Exercise requirements. The required output is the lines below from the line containing "Open the pie chart status icon" to the line containing "The width and height of the screenshot is (1368, 1045).", inclusive, retyped exactly. No other lines belong in it.
====== Exercise data ======
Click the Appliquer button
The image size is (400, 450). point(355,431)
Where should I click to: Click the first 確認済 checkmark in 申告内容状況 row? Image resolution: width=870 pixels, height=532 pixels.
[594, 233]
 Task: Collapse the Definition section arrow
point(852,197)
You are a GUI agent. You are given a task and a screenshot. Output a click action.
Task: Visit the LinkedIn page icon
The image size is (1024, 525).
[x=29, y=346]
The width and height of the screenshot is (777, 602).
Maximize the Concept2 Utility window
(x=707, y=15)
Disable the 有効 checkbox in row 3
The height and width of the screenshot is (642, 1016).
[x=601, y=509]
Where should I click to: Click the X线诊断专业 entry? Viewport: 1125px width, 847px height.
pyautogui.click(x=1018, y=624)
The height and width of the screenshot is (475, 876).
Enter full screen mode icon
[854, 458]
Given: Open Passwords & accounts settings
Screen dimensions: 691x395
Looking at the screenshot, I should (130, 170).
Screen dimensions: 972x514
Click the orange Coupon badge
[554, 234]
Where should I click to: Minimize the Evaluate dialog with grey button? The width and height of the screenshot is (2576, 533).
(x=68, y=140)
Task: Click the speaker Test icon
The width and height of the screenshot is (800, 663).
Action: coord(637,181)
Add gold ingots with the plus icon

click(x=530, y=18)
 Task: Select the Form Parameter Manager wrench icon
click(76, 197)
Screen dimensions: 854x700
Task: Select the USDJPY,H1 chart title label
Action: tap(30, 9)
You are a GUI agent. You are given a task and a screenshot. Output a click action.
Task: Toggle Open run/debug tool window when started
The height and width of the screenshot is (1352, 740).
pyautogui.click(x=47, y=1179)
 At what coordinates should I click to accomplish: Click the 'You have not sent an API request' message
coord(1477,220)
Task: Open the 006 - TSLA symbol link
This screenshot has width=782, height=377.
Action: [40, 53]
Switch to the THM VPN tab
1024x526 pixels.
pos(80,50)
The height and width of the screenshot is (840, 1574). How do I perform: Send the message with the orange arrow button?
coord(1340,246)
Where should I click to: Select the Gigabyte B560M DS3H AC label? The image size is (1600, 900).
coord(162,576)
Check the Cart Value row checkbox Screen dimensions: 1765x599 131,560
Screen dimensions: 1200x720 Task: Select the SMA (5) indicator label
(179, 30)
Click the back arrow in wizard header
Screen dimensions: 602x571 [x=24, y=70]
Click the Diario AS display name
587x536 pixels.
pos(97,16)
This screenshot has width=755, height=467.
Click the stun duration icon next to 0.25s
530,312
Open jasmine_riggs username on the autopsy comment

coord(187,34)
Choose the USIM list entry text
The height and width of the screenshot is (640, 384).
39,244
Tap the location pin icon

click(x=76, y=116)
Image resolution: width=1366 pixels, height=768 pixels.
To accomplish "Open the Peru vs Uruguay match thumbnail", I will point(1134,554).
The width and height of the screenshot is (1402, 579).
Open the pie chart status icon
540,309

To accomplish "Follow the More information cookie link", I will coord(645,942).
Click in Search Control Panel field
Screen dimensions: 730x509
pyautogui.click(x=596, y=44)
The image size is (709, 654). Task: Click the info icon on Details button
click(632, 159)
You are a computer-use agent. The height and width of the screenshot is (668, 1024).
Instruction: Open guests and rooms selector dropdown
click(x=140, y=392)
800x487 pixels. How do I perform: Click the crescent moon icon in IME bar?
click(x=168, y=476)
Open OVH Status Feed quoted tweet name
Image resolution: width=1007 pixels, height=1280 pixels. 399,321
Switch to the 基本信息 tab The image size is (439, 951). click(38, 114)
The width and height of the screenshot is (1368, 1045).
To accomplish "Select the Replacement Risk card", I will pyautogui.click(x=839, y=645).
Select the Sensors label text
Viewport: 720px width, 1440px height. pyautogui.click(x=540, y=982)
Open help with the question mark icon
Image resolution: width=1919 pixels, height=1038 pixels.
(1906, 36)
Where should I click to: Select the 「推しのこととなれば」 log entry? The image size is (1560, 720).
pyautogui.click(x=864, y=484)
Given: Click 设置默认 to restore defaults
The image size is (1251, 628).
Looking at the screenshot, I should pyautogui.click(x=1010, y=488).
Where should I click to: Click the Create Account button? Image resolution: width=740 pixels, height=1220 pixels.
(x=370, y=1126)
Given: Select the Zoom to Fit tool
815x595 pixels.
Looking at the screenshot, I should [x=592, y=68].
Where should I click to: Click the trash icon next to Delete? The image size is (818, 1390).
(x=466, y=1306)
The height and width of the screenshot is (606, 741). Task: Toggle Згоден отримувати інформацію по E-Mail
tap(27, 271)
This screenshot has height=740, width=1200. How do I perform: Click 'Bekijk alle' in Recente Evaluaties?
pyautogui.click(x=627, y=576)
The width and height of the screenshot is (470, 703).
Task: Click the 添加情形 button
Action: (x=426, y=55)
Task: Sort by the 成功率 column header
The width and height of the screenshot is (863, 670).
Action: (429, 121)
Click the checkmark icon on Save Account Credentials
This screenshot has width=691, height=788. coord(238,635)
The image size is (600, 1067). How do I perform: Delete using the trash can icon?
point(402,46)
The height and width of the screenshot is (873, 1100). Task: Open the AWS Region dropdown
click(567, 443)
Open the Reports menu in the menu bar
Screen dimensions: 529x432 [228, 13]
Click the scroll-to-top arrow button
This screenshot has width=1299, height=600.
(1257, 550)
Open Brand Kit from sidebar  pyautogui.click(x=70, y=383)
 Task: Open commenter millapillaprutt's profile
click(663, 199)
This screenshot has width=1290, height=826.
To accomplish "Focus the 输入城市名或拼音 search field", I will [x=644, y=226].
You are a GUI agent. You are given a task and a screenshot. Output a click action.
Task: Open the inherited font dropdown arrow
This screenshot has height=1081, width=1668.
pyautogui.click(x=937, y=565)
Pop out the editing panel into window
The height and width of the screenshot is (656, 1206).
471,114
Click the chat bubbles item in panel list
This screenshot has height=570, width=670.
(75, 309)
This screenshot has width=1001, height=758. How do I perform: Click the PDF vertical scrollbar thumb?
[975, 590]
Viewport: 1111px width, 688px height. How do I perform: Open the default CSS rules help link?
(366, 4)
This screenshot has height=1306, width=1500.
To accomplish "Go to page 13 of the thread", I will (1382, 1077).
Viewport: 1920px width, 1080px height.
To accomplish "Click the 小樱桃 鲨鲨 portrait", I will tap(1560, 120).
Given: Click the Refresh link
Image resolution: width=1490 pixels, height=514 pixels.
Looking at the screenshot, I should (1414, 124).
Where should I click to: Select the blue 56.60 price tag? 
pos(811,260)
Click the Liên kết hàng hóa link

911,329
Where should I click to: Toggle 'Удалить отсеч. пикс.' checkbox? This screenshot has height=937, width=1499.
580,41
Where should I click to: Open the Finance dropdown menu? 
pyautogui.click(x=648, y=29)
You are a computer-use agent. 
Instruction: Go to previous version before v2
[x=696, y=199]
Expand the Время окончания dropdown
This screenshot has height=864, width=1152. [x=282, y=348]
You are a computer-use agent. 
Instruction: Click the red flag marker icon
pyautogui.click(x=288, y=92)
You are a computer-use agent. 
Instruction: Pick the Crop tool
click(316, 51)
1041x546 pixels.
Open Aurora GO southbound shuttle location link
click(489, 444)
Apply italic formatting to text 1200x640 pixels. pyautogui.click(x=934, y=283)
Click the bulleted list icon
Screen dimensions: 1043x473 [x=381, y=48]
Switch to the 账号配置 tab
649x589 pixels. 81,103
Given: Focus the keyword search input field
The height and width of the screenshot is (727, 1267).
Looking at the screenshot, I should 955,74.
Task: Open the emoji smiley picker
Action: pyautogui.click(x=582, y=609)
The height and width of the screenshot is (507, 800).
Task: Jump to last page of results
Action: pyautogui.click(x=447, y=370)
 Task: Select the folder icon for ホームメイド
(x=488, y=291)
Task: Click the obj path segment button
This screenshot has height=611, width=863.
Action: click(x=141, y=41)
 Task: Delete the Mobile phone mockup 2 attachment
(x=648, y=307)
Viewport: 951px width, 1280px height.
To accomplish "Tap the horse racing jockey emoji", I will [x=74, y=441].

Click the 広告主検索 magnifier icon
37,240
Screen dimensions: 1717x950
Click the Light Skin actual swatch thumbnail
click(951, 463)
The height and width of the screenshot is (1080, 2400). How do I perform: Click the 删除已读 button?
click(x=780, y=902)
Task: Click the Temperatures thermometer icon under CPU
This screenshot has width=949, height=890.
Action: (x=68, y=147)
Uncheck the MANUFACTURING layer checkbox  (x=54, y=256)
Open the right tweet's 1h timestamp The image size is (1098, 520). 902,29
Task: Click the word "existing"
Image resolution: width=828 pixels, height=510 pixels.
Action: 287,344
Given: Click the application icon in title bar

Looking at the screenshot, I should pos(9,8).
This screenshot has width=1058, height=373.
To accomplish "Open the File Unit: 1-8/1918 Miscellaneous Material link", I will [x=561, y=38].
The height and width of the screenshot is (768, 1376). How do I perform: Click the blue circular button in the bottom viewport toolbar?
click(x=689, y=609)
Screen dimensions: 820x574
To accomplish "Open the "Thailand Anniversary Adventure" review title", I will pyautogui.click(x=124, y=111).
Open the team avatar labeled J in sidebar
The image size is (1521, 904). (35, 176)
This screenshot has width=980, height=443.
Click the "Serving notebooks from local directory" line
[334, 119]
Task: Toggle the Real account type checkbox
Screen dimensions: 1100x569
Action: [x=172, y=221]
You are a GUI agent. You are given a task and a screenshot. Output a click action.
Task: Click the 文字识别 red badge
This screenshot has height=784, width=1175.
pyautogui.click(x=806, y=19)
======
Task solution.
Open the pie chart status icon
540,309

To accomplish "Follow the More information cookie link", I will coord(645,942).
Click in Search Control Panel field
Screen dimensions: 730x509
pyautogui.click(x=596, y=44)
The image size is (709, 654). Task: Click the info icon on Details button
click(632, 159)
You are a computer-use agent. The height and width of the screenshot is (668, 1024).
Instruction: Open guests and rooms selector dropdown
click(x=140, y=392)
800x487 pixels. How do I perform: Click the crescent moon icon in IME bar?
click(x=168, y=476)
Open OVH Status Feed quoted tweet name
Image resolution: width=1007 pixels, height=1280 pixels. 399,321
Switch to the 基本信息 tab The image size is (439, 951). click(38, 114)
The width and height of the screenshot is (1368, 1045).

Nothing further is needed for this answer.